TRY IT
Extract, from the records beneath this instruction, each line that contains the word "Políticas".

PROVIDED DATA
* * * *
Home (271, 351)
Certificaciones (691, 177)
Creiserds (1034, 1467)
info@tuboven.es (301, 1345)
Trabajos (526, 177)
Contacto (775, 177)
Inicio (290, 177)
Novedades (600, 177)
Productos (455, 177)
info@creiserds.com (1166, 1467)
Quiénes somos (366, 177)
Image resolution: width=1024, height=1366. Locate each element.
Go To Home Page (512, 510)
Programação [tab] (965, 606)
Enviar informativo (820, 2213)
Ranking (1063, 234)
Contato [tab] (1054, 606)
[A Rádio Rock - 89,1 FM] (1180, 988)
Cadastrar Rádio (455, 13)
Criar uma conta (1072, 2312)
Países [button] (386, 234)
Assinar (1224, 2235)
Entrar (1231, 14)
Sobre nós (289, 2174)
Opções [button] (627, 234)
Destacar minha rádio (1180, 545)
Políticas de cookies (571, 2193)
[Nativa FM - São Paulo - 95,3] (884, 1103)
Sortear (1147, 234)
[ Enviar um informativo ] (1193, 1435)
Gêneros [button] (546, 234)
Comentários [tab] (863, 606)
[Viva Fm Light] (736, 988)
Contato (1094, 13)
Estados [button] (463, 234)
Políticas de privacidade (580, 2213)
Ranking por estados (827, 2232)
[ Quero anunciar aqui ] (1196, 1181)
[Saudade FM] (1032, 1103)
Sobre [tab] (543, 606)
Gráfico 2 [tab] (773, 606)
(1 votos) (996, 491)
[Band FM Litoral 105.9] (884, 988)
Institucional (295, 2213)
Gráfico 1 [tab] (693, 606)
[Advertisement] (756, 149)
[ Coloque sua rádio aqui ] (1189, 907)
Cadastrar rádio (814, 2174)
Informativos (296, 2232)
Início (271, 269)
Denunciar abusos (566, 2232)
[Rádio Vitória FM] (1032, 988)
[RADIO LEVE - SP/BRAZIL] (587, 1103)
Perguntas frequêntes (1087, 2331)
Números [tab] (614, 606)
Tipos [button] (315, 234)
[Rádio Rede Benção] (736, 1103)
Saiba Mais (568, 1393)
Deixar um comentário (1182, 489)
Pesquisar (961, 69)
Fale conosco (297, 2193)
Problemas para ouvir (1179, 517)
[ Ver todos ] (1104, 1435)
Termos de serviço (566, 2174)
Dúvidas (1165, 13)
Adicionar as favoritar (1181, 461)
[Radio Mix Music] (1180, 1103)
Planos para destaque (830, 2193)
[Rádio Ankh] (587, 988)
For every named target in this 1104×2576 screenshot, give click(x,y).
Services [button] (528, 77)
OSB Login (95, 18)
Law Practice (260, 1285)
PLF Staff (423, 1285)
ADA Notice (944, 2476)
* * * *
EXERCISE RESULT
Políticas de cookies (571, 2193)
Políticas de privacidade (580, 2213)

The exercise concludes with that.